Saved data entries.
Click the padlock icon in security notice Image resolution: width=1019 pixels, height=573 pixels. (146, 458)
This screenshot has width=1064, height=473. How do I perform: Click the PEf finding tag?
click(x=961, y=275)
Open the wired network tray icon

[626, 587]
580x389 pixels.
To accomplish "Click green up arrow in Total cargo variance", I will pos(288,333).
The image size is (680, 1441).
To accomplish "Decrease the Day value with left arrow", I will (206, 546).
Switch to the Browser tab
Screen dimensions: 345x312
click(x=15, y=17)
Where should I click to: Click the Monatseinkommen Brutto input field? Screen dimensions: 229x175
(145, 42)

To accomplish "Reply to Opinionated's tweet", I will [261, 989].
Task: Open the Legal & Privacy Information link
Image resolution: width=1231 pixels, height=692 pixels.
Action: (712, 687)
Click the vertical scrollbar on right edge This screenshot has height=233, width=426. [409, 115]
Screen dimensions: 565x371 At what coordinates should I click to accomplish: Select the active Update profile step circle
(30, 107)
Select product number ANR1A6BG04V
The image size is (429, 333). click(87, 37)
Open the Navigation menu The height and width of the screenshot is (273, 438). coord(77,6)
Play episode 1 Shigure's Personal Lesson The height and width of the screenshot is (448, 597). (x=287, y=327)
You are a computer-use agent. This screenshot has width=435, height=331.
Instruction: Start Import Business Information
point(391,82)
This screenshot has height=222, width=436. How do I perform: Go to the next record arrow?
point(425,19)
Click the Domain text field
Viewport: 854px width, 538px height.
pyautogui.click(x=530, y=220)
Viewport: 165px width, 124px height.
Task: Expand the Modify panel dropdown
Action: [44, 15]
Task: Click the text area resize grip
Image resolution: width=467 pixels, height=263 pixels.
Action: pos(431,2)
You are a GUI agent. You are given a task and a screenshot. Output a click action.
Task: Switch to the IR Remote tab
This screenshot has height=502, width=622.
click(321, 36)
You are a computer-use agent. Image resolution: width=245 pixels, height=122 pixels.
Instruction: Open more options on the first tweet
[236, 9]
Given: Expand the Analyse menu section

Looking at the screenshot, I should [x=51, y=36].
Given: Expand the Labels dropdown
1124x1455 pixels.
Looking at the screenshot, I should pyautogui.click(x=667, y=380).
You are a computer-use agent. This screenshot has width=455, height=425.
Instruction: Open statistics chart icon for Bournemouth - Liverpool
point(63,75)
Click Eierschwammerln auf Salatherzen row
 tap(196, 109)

AIM OF THE TASK. Scan the records above for the lines holding "Viewport: 854px width, 538px height." and "You are a GUI". Transcribe those two and every line between them word for word, and no others.

EXPECTED ANSWER.
Viewport: 854px width, 538px height.
pyautogui.click(x=530, y=220)
Viewport: 165px width, 124px height.
Task: Expand the Modify panel dropdown
Action: [44, 15]
Task: Click the text area resize grip
Image resolution: width=467 pixels, height=263 pixels.
Action: pos(431,2)
You are a GUI agent. You are given a task and a screenshot. Output a click action.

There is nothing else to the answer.